With crisp fall days here and flu season near, one of the most important steps in preventing the flu is getting a vaccine each year.
“As every year, it is recommended again this year,” said Dr. Bud Lawrence, medical director of the Henry Mayo Urgent Care Center. “The goal is to hopefully to minimize the chance of getting an influenza infection.”
The flu vaccine decreases the risk of full illness by 40 to 60 percent, he said.
“The flu vaccine has been shown to reduce flu-related illnesses and the risk of serious secondary infections that can result in hospitalization or even death,” according the city’s Tuesday news release.
“The flu can cause mild to severe symptoms and complications, and infections can come on suddenly.”
Flu vaccines are for everyone 6 months and older.
“Flu is most dangerous in our very young people and very old people,” Lawrence said. “It is recommended to get your flu shot before the end of October.”
Your body needs time to develop antibodies and react to the flu shot so you can be protected to influenza infection.
“Antibodies protect you from infection,” Lawrence said. They are blood proteins produced in response to a counteracting specific antigen, in this case influenza.
“Every year is different,” Lawrence said. Officials “try to make the flu shot to combat the usual flu viruses that will be in our community during the flu season.”
Flu season peaks between December and February and can last until May, according to the Centers for Disease Control and Prevention.
Although many receive the flu vaccine, as it is recommended by health care providers, it is still important to practice good health habits, to help stop the spread of germs and prevent the flu.
- According to the news release, here are a good health habits to practice:
- When you are sick, keep your distance from others to prevent passing on the sickness.
- Remember to cover your mouth and nose with a tissue when coughing or sneezing and wash your hands often to protect yourself from germs.
- Avoid touching your eyes, nose or mouth because germs are often spread when a person touches something that is contaminated with germs and then touches one of these areas.
- Clean and disinfect frequently touched surfaces at home, work or school, especially when someone is ill.
- Get plenty of sleep, be physically active, manage your stress, drink plenty of fluids and eat nutritious food.
The Los Angeles Department of Public Health is scheduled to host two free vaccine clinics in Santa Clarita.
The shots provided at no charge for those who don’t have health insurance or those whose health care providers do not offer flu vaccines, according to the news release.
The clinics are scheduled 4-7 p.m. Thursday, Oct. 18, at the Canyon Country Community Center and 4-7 p.m. Monday, Oct. 22, at the Newhall Community Center.
The clinics are subject to change, according to the news release. To confirm clinic times, call 661-287-7040.

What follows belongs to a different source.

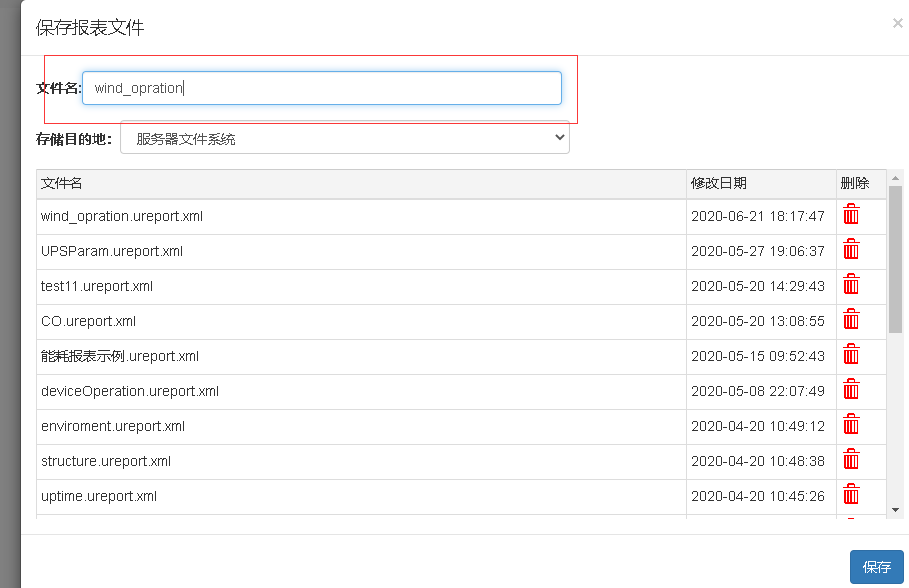The width and height of the screenshot is (909, 588).
Task: Click the file list scrollbar thumb
Action: pyautogui.click(x=895, y=259)

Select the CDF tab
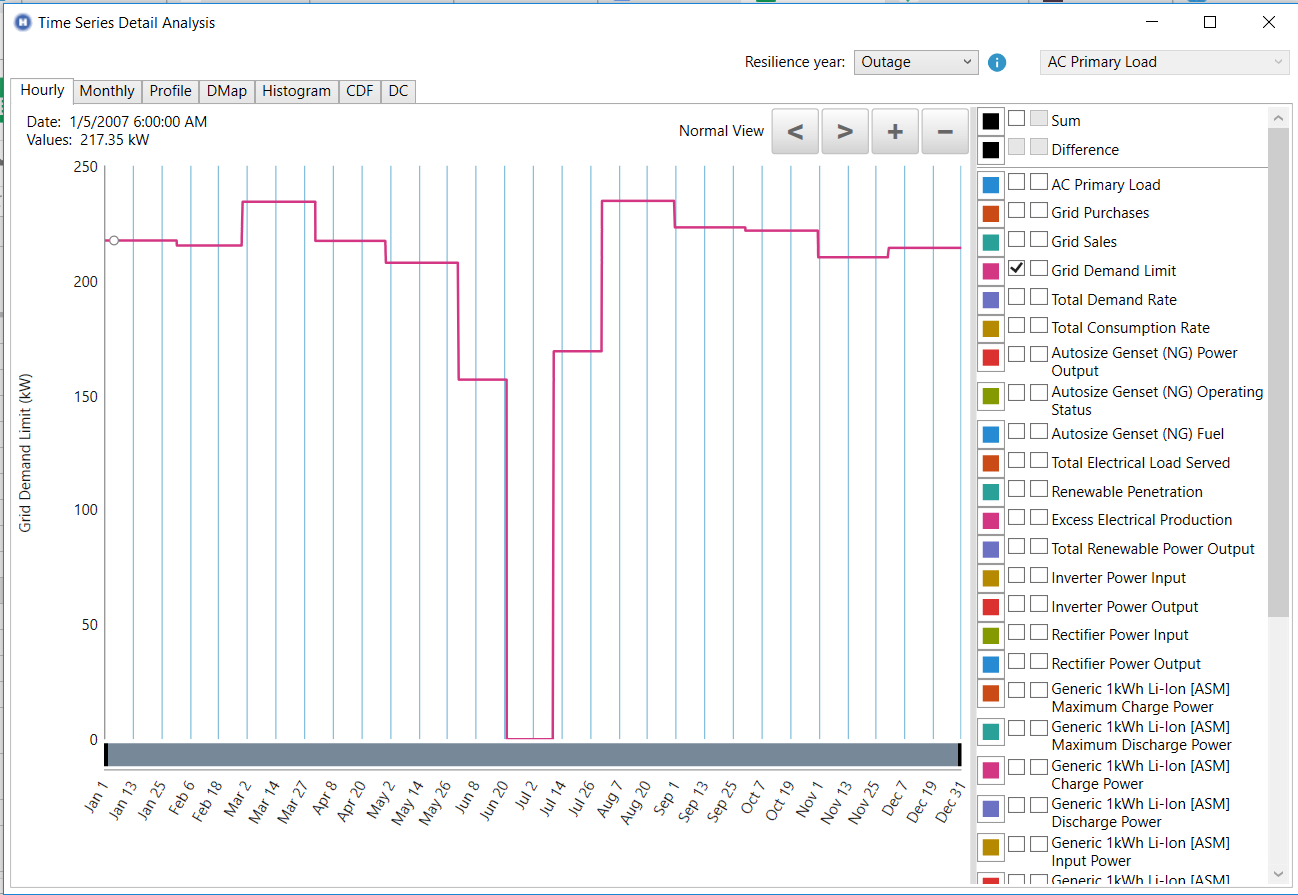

If you have any questions before getting vaccinated, call your regular health care provider. If you don’t have a regular provider, call 211 for a list of no-cost or low-cost providers.
There are many places to receive the flu shot including your health care provider, clinics and drug stores such as CVS and Walgreens.
“Sometimes flu shots do run out during the season,” Lawrence said. “It is important to get in early and get your flu shot.People really do get sick from the flu, and we want to prevent it as much as we can.”